(Stored entries)
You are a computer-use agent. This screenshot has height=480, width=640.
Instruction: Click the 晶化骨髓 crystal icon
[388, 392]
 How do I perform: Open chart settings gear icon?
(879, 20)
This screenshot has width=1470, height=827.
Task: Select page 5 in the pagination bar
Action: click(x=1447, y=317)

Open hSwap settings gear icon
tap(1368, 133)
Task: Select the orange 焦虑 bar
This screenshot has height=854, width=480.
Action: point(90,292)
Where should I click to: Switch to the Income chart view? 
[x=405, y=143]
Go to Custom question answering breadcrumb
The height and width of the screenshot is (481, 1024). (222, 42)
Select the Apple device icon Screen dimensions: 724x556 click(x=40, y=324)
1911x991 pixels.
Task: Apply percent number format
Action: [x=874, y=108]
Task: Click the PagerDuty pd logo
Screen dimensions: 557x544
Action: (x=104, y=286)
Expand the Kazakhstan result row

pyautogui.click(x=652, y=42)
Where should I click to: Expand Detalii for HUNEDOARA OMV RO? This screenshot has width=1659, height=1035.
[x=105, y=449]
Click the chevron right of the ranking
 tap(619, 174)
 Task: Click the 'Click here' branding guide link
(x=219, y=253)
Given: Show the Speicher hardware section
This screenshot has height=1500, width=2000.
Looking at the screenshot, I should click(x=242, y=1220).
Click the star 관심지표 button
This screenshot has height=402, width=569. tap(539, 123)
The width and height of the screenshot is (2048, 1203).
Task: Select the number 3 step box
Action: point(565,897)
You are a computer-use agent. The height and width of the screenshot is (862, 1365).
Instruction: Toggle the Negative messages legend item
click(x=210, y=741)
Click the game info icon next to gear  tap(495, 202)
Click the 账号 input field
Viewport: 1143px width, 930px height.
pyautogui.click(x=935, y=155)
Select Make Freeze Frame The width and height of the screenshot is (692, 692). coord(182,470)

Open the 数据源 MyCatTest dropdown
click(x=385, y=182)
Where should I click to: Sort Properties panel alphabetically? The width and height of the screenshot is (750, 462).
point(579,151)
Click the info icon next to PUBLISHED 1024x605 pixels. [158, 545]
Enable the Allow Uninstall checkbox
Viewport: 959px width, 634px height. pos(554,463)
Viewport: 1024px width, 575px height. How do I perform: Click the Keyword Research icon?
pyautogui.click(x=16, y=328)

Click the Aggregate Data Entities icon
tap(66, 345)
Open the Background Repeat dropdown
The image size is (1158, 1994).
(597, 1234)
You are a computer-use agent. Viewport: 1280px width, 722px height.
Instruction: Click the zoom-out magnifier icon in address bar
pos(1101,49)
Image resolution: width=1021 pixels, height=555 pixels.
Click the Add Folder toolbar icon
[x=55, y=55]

## Work request
Retype the records above without changing a single word.

## Answer below
You are a computer-use agent. This screenshot has height=480, width=640.
Instruction: Click the 晶化骨髓 crystal icon
[388, 392]
 How do I perform: Open chart settings gear icon?
(879, 20)
This screenshot has width=1470, height=827.
Task: Select page 5 in the pagination bar
Action: click(x=1447, y=317)

Open hSwap settings gear icon
tap(1368, 133)
Task: Select the orange 焦虑 bar
This screenshot has height=854, width=480.
Action: point(90,292)
Where should I click to: Switch to the Income chart view? 
[x=405, y=143]
Go to Custom question answering breadcrumb
The height and width of the screenshot is (481, 1024). (222, 42)
Select the Apple device icon Screen dimensions: 724x556 click(x=40, y=324)
1911x991 pixels.
Task: Apply percent number format
Action: [x=874, y=108]
Task: Click the PagerDuty pd logo
Screen dimensions: 557x544
Action: (x=104, y=286)
Expand the Kazakhstan result row

pyautogui.click(x=652, y=42)
Where should I click to: Expand Detalii for HUNEDOARA OMV RO? This screenshot has width=1659, height=1035.
[x=105, y=449]
Click the chevron right of the ranking
 tap(619, 174)
 Task: Click the 'Click here' branding guide link
(x=219, y=253)
Given: Show the Speicher hardware section
This screenshot has height=1500, width=2000.
Looking at the screenshot, I should click(x=242, y=1220).
Click the star 관심지표 button
This screenshot has height=402, width=569. tap(539, 123)
The width and height of the screenshot is (2048, 1203).
Task: Select the number 3 step box
Action: point(565,897)
You are a computer-use agent. The height and width of the screenshot is (862, 1365).
Instruction: Toggle the Negative messages legend item
click(x=210, y=741)
Click the game info icon next to gear  tap(495, 202)
Click the 账号 input field
Viewport: 1143px width, 930px height.
pyautogui.click(x=935, y=155)
Select Make Freeze Frame The width and height of the screenshot is (692, 692). coord(182,470)

Open the 数据源 MyCatTest dropdown
click(x=385, y=182)
Where should I click to: Sort Properties panel alphabetically? The width and height of the screenshot is (750, 462).
point(579,151)
Click the info icon next to PUBLISHED 1024x605 pixels. [158, 545]
Enable the Allow Uninstall checkbox
Viewport: 959px width, 634px height. pos(554,463)
Viewport: 1024px width, 575px height. How do I perform: Click the Keyword Research icon?
pyautogui.click(x=16, y=328)

Click the Aggregate Data Entities icon
tap(66, 345)
Open the Background Repeat dropdown
The image size is (1158, 1994).
(597, 1234)
You are a computer-use agent. Viewport: 1280px width, 722px height.
Instruction: Click the zoom-out magnifier icon in address bar
pos(1101,49)
Image resolution: width=1021 pixels, height=555 pixels.
Click the Add Folder toolbar icon
[x=55, y=55]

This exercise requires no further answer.